Zorluk ve Kolaylık Bakımından Sabır

ZORLUK VE KOLAYLIK BAKIMINDAN SABIR:

1)   Nefse ağır gelen şeylere zor sabredenler. Buna zor sabır (tasabbur) denir. Nefse güç gelişi ile cehd ve gayret ile sabretmeye çalışır. Burada kişi Cennet hakkında kesin bir kanaate sahip olmadığından ve müttakilerden olmaya niyeti olmadığından sabretmekte zorlanır.

2)   Kişi, Allah’a yaklaşıp, sakınması (takvası) arttıkça ve imanı kuvvetlenip, Cennet ve Cehennem hakkındaki kanaati kesinleştikçe sabrı kolaylaşır. Kolay olan sabra, sadece sabır denir. Belki zor olan sabrın adı tahammüldür. Kolay olan, sabırdır.

“ Kim verir ve sakınırsa, o en güzeli (Cennet’i) de tasdik           ederse, biz de onu en kolaya hazırlarız”        Leyl/5

Sabır, uzun mücadelelerden sonra kolaylaşabilir. Sabırda hoşa gitmeyen bir şeylere sabır vardır. Her işin Allah’dan geldiğini bilmek, o işe kolay sabretmeye sebep olmaz. Ancak yakîn arttıkça, O’ndan gelen her şey tat verdikçe, kahrı ve lutfu bir görmeye başladıktan sonra, sabır kendiliğinden gayretsiz olarak oluşur. Buna rıza denir. İşte sabır, bir müddet sonra, kendiliğinden olur. Rıza da kendi içinde çok makamlar barındırır. Zahitlerin rızası, razı olmanın kıymetini bilerek, kazaya razı olmaya çalışmaktır. Gerçek rıza ise, ancak muhabbetullah ile olur ki sıddıkların derecesidir. Gayret olmaksızın, gelen her şeyden hoşlanarak kabul ve razı oluştur. Yani sabrın son dereceleri, rızanın ilk dereceleri ile birbirine girmiş durum arz eder.

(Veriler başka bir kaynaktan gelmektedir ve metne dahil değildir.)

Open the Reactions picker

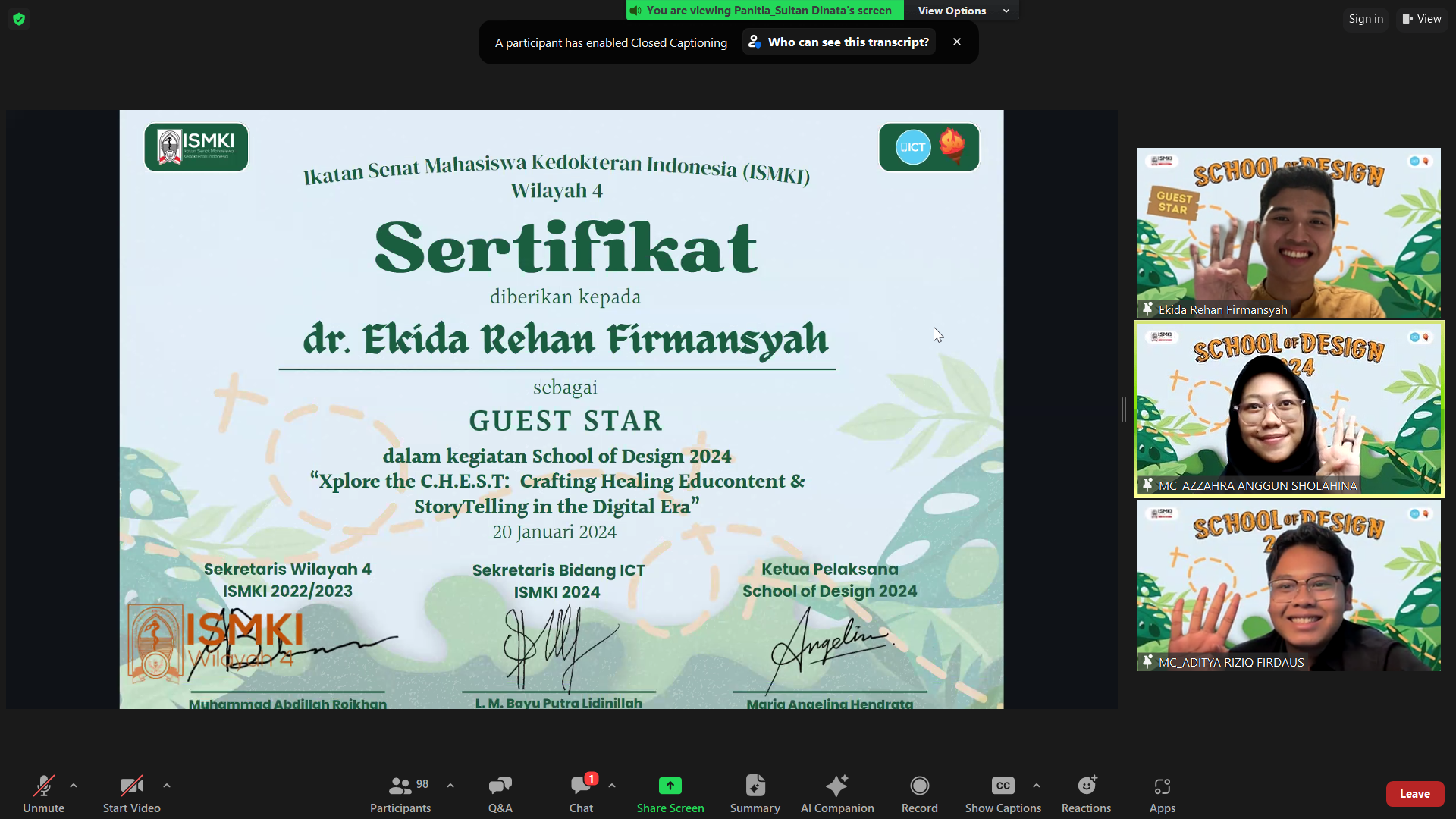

“Allah-ü Tealâ’ya rızan ile ibadet eyle. Buna güç yetiremiyorsan, kerih olan şeylere sabırda da büyük hayır vardır”                                                                         Tirmizi

Elbette rıza, sabırdan üstün bir makamdır. Bu makama çıkmaya ve burada durmaya herkesin gücü yetmez. Büyüklerimizin söylediği, “sabrın sonu selâmettir” sözünün manâsı da böylece anlaşılmış olur. Gerçek selâmet, hiç değilse rıza makamına ulaşmakla elde edilir.

Fakat her yerde sabır göstermek de doğru değildir. Burada da yoldan sapmamak için şeriat ölçüsünü elde tutmak lâzımdır.

-Yasak ve haramlara sabır farzdır.

-Mekruhlara sabır nafiledir.

-Tehlikeli şeylere ve eziyete sabır haramdır.